I understand why people don’t want to choose complex passwords, they are harder to remember than simple passwords. People gravitate toward easier security. But why, then, do they insist upon hiding the network name and MAC filtering? These things do nothing to stop hackers, but they they annoy the heck out of guests (like me) who might want to use the WiFi.
Anybody that connects to a hidden network must “probe” for it. That puts their laptop/iPhone at risk when they leave your network, allowing hackers to trap their devices in fake access-points. Thus, when you use hidden networks, you increase the risk for your guests while doing essentially nothing to increase your own security.
MAC filtering annoys hackers, but only slightly. It means they have to eavesdrop on your network for a bit before cloning a permitted device’s MAC address. But MAC filtering is even more annoying for guests. It can be a complicated and time wasting affair, as they misread a character, or as I did, read off the Bluetooth MAC instead of WiFi MAC address.
I hear various excuses. For example, they claim they aren’t trying to stop the world’s best hackers. But that’s wrong, for two reasons.
The first is that it still doesn’t explain why you are replacing a minor annoyance (complex password) with a major annoyances (hidden networks and MAC filtering).
The second reason is that yes, you need to protect yourself against the best hackers. The world’s best hackers create simple tools, and publish them on the Internet. The teenage kid five doors down uses those tools (with a directional antenna) to break into your network.
Bugblatter Beast of Traal” theory of security: if you can’t see hackers, then hackers must not be able to see you. But directional antennas that increase the range by 100 times are rather cheap. Sure, you may have trouble getting a good signal in your yard, but a hacker a mile away can still break into your network.
George Ou from who writes at http://www.digitalsociety.org/ makes the following observations, which I thought were interesting enough to post here:
But Rob, we don't need a terribly complex WPA-PSK for a good degree of non-guessability. Even an 8-character alphanumeric PSK is extremely hard to crack even when you're leasing cloud capacity. Bump it up to 10-char or 12-char and even the cloud attack will become impractical.
1. Your neighbor's kid can crack an 8 character alpha password in a few days using his graphics card by guess all combination of letters ("brute-force attack").
2. Even a 12-char alpha/numeric/punctuation password can be guessed by going through the dictionary and doing minor alterations of the the words ("dictionary mutation attack").

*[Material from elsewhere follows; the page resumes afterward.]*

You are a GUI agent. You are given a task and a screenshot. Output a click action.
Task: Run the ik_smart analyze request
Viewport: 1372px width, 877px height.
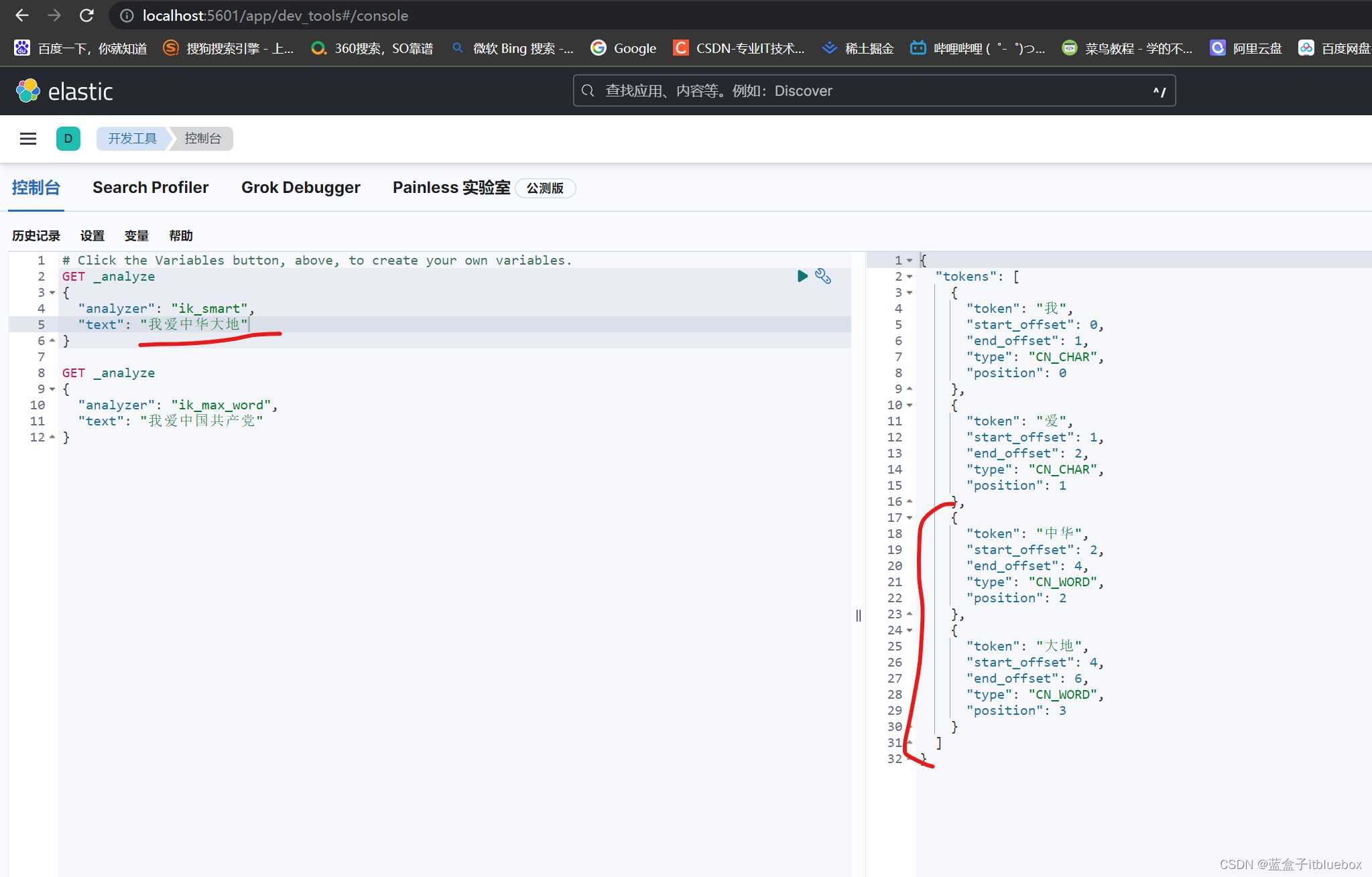[x=802, y=276]
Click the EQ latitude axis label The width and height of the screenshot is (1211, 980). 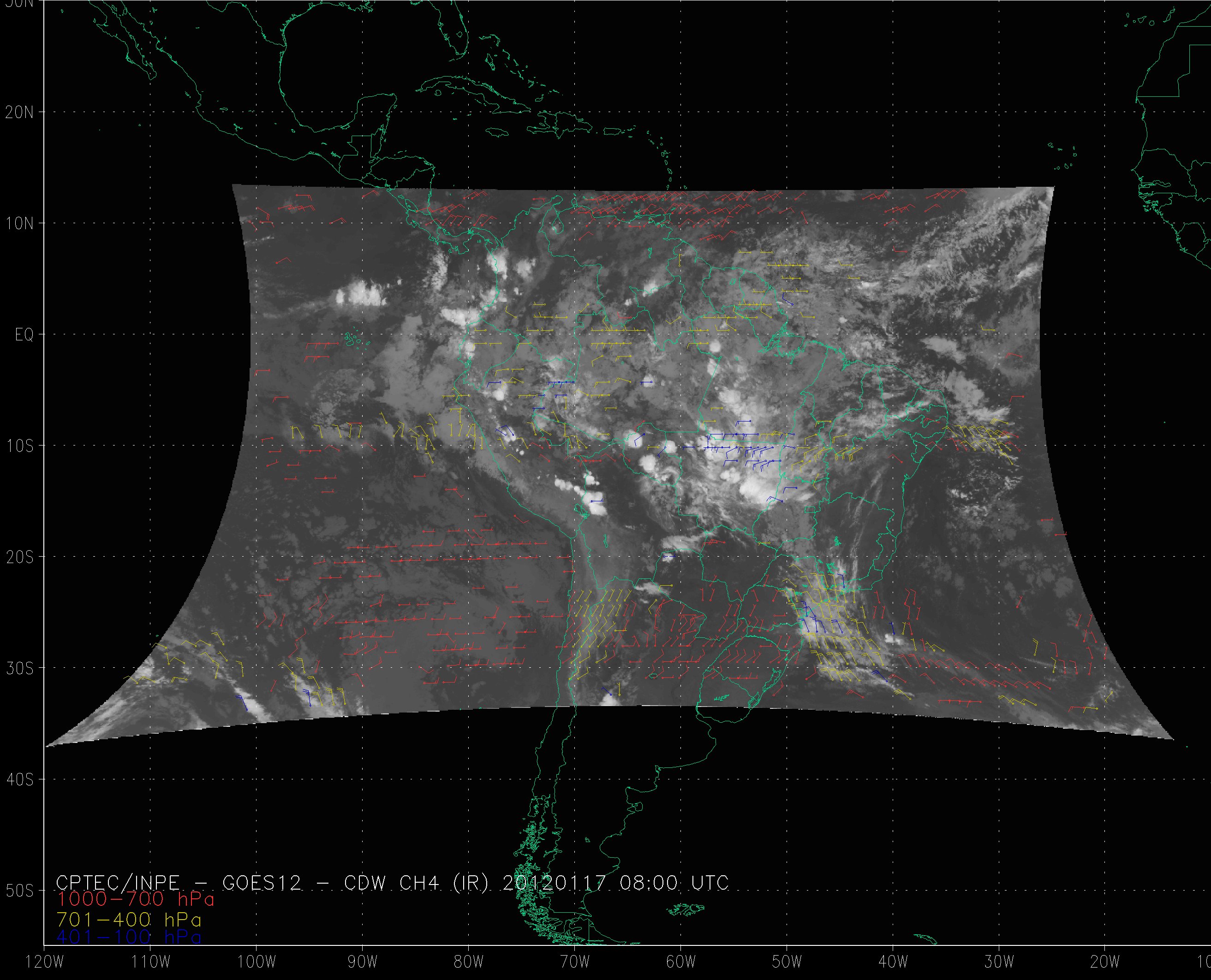[24, 335]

Problem with the other two myths is that security "experts" (even the CISSP curriculum) teaches MAC filtering and SSID broadcast suppression.

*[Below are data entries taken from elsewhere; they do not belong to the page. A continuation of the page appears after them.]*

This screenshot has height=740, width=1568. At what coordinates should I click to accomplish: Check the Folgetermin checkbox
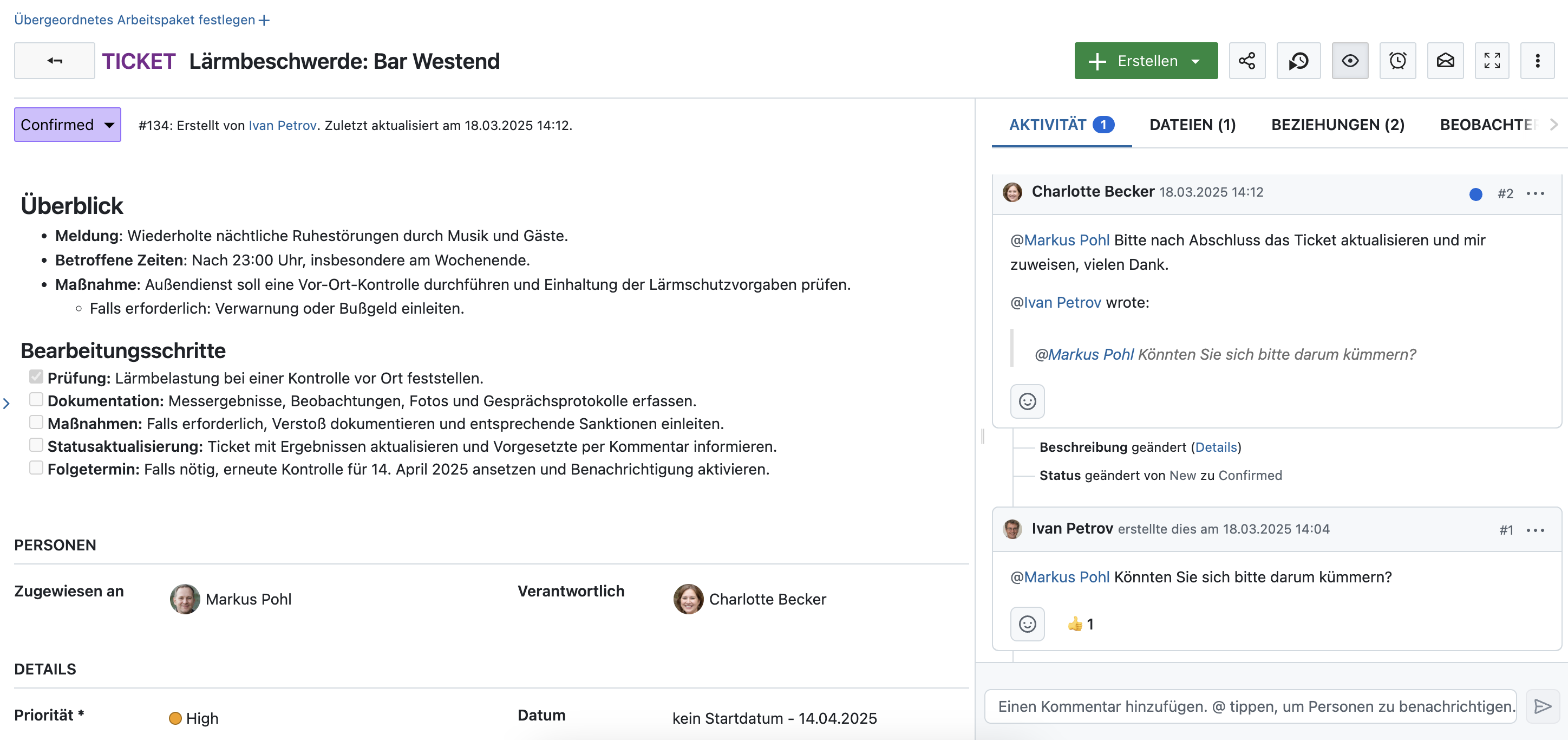point(36,468)
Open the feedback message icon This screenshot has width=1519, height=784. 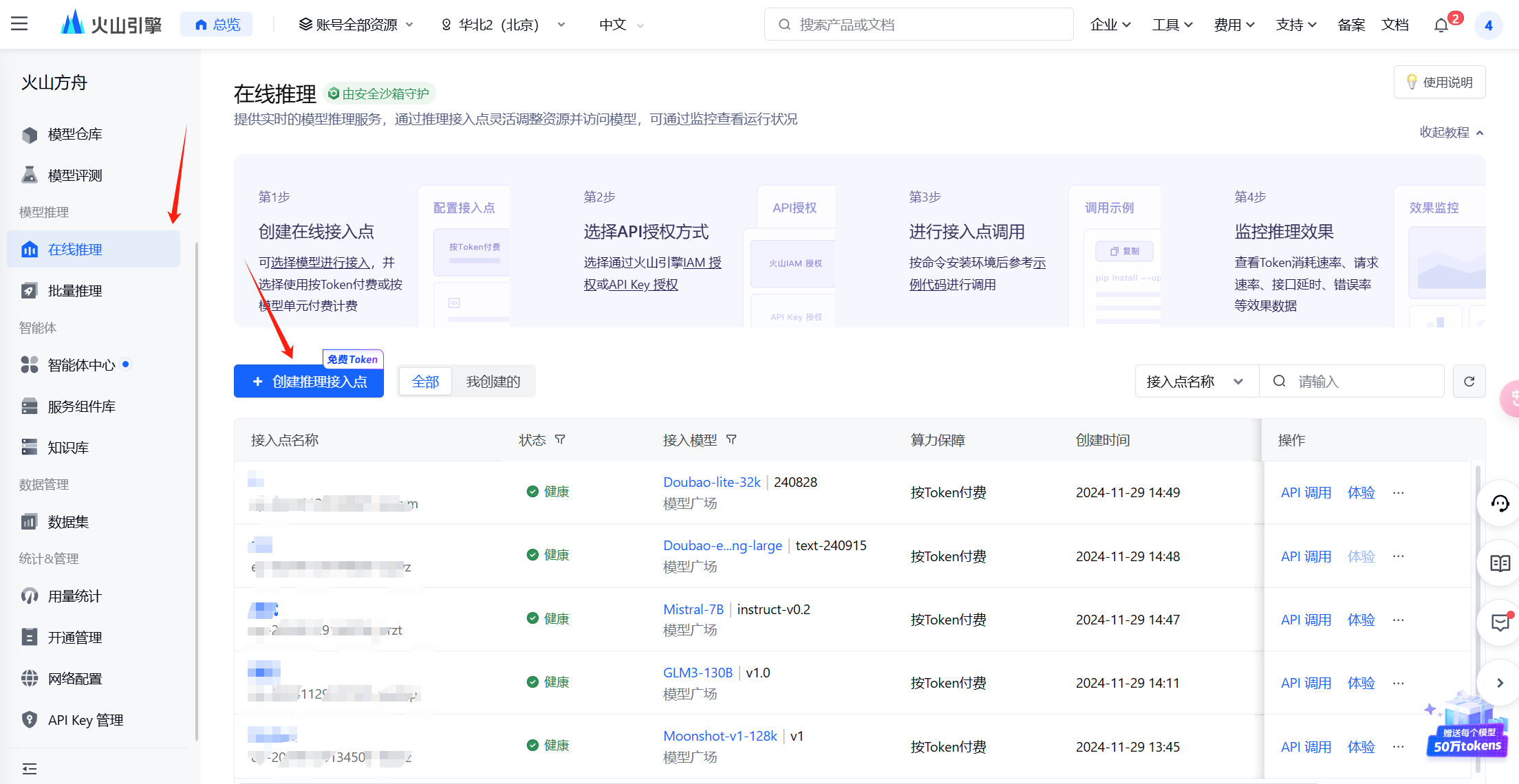[x=1500, y=623]
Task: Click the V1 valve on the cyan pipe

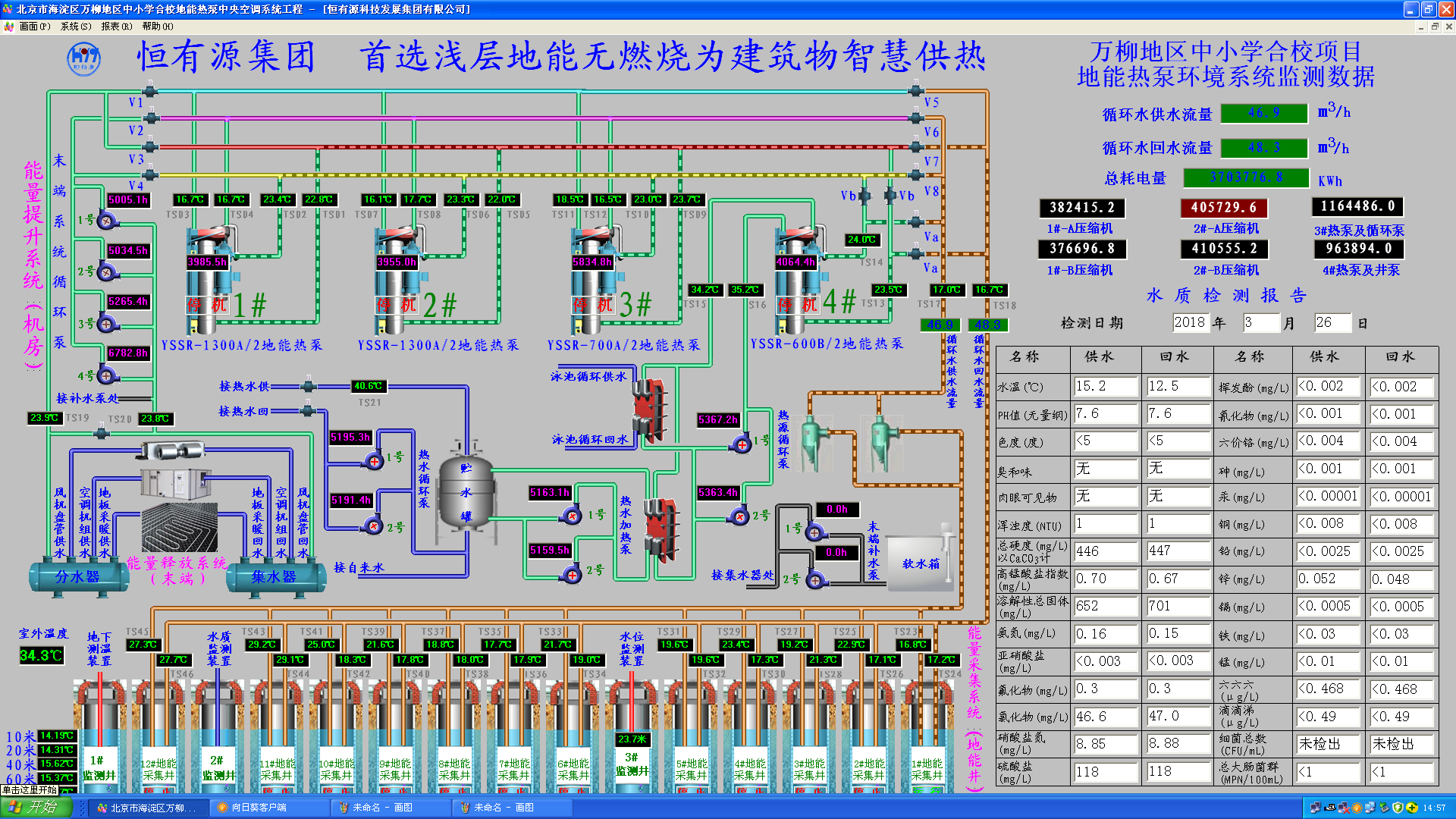Action: click(x=150, y=92)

I hadn't thought of that. This shows yet against that the CISSP is not an adequate certification for security professionals.

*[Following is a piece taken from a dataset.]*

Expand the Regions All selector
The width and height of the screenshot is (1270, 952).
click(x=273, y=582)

The MAC filtering isn't even a minor inconvenience for hacker since it probably takes a few milliseconds to see the MAC address, and it provides zero encryption for stopping wall-of-sheep attacks or sidejacking.
SSID broadcast suppression (mistakenly known as hiding) simply forces the clients to broadcast rather than the base-station. That's like trying to hide a huge fixed military installation but asking all the foot solders to go around beaconing their location even in enemy territory. It is extremely stupid yet there are so many "experts" that still teach this
Anybody can be an expert in cybersecurity: they just have to say "you aren't taking security seriously enough".